I have a bunch of more or less complex functions that have arrays and indices as arguments. I’d like to specify @inbounds once at the top-level function and propagate this down through all nested and standalone functions.

@propagate_inbounds seems to work fine for standalone functions. When I use it for expressions calling lambdas and nested functions, this seems to break however.

I assume I am missing some @propagate_inbounds application somewhere, which completes the chain.

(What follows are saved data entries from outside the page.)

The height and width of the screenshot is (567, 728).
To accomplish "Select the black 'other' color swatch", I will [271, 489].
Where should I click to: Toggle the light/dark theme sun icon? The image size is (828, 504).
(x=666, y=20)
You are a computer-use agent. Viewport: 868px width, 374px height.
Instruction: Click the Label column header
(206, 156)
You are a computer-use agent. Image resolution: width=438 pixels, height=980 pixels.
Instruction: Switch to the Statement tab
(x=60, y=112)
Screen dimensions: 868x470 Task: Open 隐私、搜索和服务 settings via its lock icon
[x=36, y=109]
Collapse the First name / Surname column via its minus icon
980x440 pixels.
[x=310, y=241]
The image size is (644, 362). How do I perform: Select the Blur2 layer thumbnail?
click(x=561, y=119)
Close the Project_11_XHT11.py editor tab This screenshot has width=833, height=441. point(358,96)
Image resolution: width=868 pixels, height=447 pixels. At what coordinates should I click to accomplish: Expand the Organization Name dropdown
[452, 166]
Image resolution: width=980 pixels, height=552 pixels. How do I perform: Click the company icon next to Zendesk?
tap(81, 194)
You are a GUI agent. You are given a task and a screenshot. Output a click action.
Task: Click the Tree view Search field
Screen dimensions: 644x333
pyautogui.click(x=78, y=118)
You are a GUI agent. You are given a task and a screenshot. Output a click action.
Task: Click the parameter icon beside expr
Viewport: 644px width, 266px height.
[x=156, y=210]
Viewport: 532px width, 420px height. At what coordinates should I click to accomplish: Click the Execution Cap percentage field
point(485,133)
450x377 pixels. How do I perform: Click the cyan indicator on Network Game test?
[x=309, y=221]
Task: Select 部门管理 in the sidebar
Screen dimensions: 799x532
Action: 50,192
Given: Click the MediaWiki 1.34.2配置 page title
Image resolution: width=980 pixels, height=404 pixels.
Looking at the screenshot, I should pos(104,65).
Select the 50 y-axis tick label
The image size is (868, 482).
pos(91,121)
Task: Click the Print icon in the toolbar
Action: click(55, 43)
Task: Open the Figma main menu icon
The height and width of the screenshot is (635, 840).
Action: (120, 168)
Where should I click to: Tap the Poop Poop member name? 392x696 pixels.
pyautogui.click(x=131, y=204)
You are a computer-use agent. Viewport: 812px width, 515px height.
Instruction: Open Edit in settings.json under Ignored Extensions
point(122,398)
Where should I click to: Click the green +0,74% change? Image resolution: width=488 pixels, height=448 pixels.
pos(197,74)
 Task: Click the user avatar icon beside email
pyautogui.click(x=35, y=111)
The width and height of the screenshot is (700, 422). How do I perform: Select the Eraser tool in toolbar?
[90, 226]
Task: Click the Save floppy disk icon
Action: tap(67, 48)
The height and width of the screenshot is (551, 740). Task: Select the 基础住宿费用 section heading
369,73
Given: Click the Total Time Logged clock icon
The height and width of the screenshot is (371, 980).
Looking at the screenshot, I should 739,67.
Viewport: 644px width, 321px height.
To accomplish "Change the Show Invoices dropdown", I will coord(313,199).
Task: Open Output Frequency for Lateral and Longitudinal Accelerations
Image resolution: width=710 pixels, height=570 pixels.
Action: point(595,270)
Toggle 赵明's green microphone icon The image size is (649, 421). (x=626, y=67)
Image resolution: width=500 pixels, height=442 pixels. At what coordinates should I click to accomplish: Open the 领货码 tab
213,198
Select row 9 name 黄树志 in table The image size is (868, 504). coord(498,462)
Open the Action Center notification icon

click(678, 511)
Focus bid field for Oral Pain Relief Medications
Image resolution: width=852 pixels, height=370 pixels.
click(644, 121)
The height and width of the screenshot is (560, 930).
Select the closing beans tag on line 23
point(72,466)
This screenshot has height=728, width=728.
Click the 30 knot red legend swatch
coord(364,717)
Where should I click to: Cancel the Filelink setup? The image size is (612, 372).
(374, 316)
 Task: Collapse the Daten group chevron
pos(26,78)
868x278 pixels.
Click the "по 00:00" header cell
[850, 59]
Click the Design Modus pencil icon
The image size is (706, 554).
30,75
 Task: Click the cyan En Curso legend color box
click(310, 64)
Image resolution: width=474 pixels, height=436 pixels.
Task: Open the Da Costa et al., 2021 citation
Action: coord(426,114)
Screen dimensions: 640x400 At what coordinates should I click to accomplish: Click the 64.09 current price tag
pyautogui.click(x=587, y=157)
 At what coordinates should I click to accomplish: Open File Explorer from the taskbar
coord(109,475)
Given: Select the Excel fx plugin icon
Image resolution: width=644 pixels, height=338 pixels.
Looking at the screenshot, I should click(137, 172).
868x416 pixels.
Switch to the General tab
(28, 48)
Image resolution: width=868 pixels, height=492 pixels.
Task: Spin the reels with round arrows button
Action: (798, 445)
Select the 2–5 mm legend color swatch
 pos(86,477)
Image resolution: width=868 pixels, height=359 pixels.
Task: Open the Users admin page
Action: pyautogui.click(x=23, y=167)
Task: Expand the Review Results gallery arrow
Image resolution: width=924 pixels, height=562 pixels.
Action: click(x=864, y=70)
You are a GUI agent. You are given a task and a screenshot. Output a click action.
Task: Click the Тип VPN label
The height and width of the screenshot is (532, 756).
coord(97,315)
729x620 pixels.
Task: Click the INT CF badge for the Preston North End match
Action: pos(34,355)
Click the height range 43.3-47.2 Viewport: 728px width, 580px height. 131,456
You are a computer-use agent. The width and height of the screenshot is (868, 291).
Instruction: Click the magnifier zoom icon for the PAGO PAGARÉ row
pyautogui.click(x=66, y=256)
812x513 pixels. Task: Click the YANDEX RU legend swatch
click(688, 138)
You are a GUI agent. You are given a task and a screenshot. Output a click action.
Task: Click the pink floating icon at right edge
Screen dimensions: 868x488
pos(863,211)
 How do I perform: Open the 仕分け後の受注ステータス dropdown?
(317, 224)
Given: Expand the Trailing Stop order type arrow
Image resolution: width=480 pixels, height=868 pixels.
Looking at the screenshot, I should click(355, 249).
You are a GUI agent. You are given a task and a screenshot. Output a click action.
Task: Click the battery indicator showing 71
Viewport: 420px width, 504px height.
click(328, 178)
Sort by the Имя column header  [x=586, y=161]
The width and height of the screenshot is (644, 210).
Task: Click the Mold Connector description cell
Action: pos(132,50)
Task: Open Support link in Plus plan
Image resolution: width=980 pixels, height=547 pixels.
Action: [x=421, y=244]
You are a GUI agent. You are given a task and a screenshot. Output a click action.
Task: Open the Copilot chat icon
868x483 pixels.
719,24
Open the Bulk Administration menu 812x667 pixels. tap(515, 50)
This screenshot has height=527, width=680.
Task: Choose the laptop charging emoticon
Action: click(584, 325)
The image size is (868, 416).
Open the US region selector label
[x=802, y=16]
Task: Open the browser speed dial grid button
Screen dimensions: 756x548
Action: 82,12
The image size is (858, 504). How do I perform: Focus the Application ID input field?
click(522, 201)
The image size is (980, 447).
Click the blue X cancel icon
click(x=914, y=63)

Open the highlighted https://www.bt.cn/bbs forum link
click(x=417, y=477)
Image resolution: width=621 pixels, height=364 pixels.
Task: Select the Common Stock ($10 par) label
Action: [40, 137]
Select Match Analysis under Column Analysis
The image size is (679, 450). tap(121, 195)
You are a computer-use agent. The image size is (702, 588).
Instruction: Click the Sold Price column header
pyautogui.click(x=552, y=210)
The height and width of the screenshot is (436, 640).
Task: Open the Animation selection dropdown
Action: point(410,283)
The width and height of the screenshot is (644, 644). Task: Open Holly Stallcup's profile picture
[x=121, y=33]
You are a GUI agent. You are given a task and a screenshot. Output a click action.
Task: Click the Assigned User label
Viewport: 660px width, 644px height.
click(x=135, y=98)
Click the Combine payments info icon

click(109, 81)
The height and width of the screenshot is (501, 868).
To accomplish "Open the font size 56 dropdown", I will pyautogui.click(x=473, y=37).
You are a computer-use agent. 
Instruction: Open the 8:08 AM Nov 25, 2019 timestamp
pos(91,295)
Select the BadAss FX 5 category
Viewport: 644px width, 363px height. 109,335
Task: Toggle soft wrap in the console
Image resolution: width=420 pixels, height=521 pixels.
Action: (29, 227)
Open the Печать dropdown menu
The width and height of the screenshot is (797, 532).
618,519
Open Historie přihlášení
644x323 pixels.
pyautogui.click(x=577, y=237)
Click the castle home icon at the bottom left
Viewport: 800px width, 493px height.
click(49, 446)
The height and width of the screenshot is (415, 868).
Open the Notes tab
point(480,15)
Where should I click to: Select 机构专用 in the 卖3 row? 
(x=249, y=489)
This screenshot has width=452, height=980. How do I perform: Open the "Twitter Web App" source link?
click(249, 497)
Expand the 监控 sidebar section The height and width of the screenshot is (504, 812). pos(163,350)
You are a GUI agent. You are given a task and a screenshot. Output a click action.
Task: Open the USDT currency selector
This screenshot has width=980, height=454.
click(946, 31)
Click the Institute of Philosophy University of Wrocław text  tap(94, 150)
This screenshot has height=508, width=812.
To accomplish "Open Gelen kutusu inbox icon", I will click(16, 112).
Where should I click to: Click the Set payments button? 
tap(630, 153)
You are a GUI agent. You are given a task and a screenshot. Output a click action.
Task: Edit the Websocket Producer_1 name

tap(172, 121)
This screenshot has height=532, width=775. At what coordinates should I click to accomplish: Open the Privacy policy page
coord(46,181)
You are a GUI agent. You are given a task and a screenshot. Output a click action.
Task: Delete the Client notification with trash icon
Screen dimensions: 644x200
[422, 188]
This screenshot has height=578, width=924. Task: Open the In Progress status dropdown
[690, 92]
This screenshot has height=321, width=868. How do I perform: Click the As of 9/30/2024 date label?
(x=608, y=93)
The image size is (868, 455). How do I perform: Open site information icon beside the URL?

What do I need to do, to make remove the bounds checks.

Example:

julia> function foo(a)
           aa = axes(a, 1)

           @propagate_inbounds function f(i)
               @propagate_inbounds p(j) = log(exp(a[i+1]) + exp(a[j+1]))
               sum(p(j) for j in aa)
           end

       @inbounds sum(i -> a[i] * f(i), aa)
       end
foo (generic function with 1 method)

julia> a = 1:5
1:5

julia> foo(a)
ERROR: BoundsError: attempt to access 6-element Array{Int64,1} at index [7]
Stacktrace:
 [1] getindex at ./array.jl:809 [inlined]
 [2] p at ./REPL[56]:6 [inlined]
 [3] MappingRF at ./reduce.jl:93 [inlined]
 [4] _foldl_impl(::Base.MappingRF{var"#p#13"{Int64,Array{Int64,1}},Base.BottomRF{typeof(Base.add_sum)}}, ::Base._InitialValue, ::Base.OneTo{Int64}) at ./redu
ce.jl:62
 [5] foldl_impl at ./reduce.jl:48 [inlined]
 [6] mapfoldl_impl at ./reduce.jl:44 [inlined]
 [7] #mapfoldl#204 at ./reduce.jl:160 [inlined]
 [8] mapfoldl at ./reduce.jl:160 [inlined]
 [9] #mapreduce#208 at ./reduce.jl:287 [inlined]
 [10] mapreduce at ./reduce.jl:287 [inlined]
 [11] sum at ./reduce.jl:494 [inlined]
 [12] sum at ./reduce.jl:511 [inlined]
 [13] f at ./REPL[56]:7 [inlined]
 [14] #11 at ./REPL[56]:10 [inlined]
 [15] _mapreduce(::var"#11#14"{Array{Int64,1},var"#f#12"{Array{Int64,1},Base.OneTo{Int64}}}, ::typeof(Base.add_sum), ::IndexLinear, ::Base.OneTo{Int64}) at .
/reduce.jl:408
 [16] _mapreduce_dim at ./reducedim.jl:318 [inlined]
 [17] #mapreduce#620 at ./reducedim.jl:310 [inlined]
 [18] mapreduce at ./reducedim.jl:310 [inlined]
 [19] _sum at ./reducedim.jl:727 [inlined]
 [20] #sum#628 at ./reducedim.jl:723 [inlined]
 [21] sum at ./reducedim.jl:723 [inlined]
 [22] foo(::Array{Int64,1}) at ./REPL[56]:10
 [23] top-level scope at REPL[58]:1
 [24] run_repl(::REPL.AbstractREPL, ::Any) at /tmp/portage/dev-lang/julia-1.5.3/work/julia-1.5.3/usr/share/julia/stdlib/v1.5/REPL/src/REPL.jl:288

N.B.: Yes, I’ve actually profiled and getindex takes up quite a portion of time.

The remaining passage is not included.